__DATA PROVIDED__
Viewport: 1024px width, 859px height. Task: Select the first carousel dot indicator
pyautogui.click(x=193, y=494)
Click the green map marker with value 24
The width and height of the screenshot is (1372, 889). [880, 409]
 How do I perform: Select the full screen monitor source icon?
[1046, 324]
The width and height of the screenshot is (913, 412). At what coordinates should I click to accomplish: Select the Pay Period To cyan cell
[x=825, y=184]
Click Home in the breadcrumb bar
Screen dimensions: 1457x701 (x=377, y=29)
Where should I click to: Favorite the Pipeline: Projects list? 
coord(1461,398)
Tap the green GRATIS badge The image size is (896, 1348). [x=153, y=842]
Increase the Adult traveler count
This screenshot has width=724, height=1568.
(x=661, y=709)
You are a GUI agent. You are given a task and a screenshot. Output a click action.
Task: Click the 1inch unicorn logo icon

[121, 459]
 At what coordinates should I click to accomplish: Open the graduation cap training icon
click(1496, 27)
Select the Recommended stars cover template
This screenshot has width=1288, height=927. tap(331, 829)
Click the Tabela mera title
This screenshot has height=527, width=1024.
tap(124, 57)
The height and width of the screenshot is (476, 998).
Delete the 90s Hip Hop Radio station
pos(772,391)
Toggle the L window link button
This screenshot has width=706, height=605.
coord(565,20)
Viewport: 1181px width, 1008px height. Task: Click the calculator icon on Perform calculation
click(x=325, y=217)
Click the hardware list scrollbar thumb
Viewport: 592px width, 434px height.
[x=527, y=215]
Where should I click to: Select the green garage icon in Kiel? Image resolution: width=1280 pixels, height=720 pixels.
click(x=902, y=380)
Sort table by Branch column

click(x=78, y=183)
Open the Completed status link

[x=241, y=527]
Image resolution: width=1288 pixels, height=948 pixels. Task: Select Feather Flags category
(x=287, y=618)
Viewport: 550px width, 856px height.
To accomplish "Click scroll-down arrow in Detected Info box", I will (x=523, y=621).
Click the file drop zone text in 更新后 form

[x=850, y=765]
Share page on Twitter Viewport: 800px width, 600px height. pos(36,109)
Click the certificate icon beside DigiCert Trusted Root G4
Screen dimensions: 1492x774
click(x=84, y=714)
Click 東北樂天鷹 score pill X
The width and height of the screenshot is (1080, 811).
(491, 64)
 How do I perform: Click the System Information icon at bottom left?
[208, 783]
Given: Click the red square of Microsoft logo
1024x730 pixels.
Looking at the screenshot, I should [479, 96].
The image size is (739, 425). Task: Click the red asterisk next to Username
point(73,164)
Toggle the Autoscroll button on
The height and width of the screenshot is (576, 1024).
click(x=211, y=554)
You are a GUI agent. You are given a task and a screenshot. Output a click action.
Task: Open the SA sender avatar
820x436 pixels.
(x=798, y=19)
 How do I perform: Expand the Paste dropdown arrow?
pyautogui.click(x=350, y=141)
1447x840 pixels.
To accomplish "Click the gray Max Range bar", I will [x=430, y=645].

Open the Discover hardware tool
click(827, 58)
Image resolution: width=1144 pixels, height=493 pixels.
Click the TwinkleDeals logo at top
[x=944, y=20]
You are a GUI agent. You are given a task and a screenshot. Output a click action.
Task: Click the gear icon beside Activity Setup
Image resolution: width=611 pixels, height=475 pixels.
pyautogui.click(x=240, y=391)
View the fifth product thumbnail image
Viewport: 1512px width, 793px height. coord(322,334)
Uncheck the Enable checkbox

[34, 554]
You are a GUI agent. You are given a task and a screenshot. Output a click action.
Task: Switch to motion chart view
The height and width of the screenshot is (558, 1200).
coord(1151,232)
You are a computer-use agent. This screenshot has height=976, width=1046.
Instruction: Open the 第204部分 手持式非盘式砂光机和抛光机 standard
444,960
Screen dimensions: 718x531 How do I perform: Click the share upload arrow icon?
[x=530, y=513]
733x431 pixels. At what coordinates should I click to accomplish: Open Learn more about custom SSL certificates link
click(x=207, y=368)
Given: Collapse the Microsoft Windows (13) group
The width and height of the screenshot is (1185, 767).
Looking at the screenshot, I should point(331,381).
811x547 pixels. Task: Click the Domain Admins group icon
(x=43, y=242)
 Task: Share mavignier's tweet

__TASK REQUIREMENTS__
Produce an exact copy of every entry above.

__ANSWER TO THIS PROBLEM__
Viewport: 1024px width, 859px height. Task: Select the first carousel dot indicator
pyautogui.click(x=193, y=494)
Click the green map marker with value 24
The width and height of the screenshot is (1372, 889). [880, 409]
 How do I perform: Select the full screen monitor source icon?
[1046, 324]
The width and height of the screenshot is (913, 412). At what coordinates should I click to accomplish: Select the Pay Period To cyan cell
[x=825, y=184]
Click Home in the breadcrumb bar
Screen dimensions: 1457x701 (x=377, y=29)
Where should I click to: Favorite the Pipeline: Projects list? 
coord(1461,398)
Tap the green GRATIS badge The image size is (896, 1348). [x=153, y=842]
Increase the Adult traveler count
This screenshot has width=724, height=1568.
(x=661, y=709)
You are a GUI agent. You are given a task and a screenshot. Output a click action.
Task: Click the 1inch unicorn logo icon

[121, 459]
 At what coordinates should I click to accomplish: Open the graduation cap training icon
click(1496, 27)
Select the Recommended stars cover template
This screenshot has width=1288, height=927. tap(331, 829)
Click the Tabela mera title
This screenshot has height=527, width=1024.
tap(124, 57)
The height and width of the screenshot is (476, 998).
Delete the 90s Hip Hop Radio station
pos(772,391)
Toggle the L window link button
This screenshot has width=706, height=605.
coord(565,20)
Viewport: 1181px width, 1008px height. Task: Click the calculator icon on Perform calculation
click(x=325, y=217)
Click the hardware list scrollbar thumb
Viewport: 592px width, 434px height.
[x=527, y=215]
Where should I click to: Select the green garage icon in Kiel? Image resolution: width=1280 pixels, height=720 pixels.
click(x=902, y=380)
Sort table by Branch column

click(x=78, y=183)
Open the Completed status link

[x=241, y=527]
Image resolution: width=1288 pixels, height=948 pixels. Task: Select Feather Flags category
(x=287, y=618)
Viewport: 550px width, 856px height.
To accomplish "Click scroll-down arrow in Detected Info box", I will (x=523, y=621).
Click the file drop zone text in 更新后 form

[x=850, y=765]
Share page on Twitter Viewport: 800px width, 600px height. pos(36,109)
Click the certificate icon beside DigiCert Trusted Root G4
Screen dimensions: 1492x774
click(x=84, y=714)
Click 東北樂天鷹 score pill X
The width and height of the screenshot is (1080, 811).
(491, 64)
 How do I perform: Click the System Information icon at bottom left?
[208, 783]
Given: Click the red square of Microsoft logo
1024x730 pixels.
Looking at the screenshot, I should [479, 96].
The image size is (739, 425). Task: Click the red asterisk next to Username
point(73,164)
Toggle the Autoscroll button on
The height and width of the screenshot is (576, 1024).
click(x=211, y=554)
You are a GUI agent. You are given a task and a screenshot. Output a click action.
Task: Open the SA sender avatar
820x436 pixels.
(x=798, y=19)
 How do I perform: Expand the Paste dropdown arrow?
pyautogui.click(x=350, y=141)
1447x840 pixels.
To accomplish "Click the gray Max Range bar", I will [x=430, y=645].

Open the Discover hardware tool
click(827, 58)
Image resolution: width=1144 pixels, height=493 pixels.
Click the TwinkleDeals logo at top
[x=944, y=20]
You are a GUI agent. You are given a task and a screenshot. Output a click action.
Task: Click the gear icon beside Activity Setup
Image resolution: width=611 pixels, height=475 pixels.
pyautogui.click(x=240, y=391)
View the fifth product thumbnail image
Viewport: 1512px width, 793px height. coord(322,334)
Uncheck the Enable checkbox

[34, 554]
You are a GUI agent. You are given a task and a screenshot. Output a click action.
Task: Switch to motion chart view
The height and width of the screenshot is (558, 1200).
coord(1151,232)
You are a computer-use agent. This screenshot has height=976, width=1046.
Instruction: Open the 第204部分 手持式非盘式砂光机和抛光机 standard
444,960
Screen dimensions: 718x531 How do I perform: Click the share upload arrow icon?
[x=530, y=513]
733x431 pixels. At what coordinates should I click to accomplish: Open Learn more about custom SSL certificates link
click(x=207, y=368)
Given: Collapse the Microsoft Windows (13) group
The width and height of the screenshot is (1185, 767).
Looking at the screenshot, I should point(331,381).
811x547 pixels. Task: Click the Domain Admins group icon
(x=43, y=242)
 Task: Share mavignier's tweet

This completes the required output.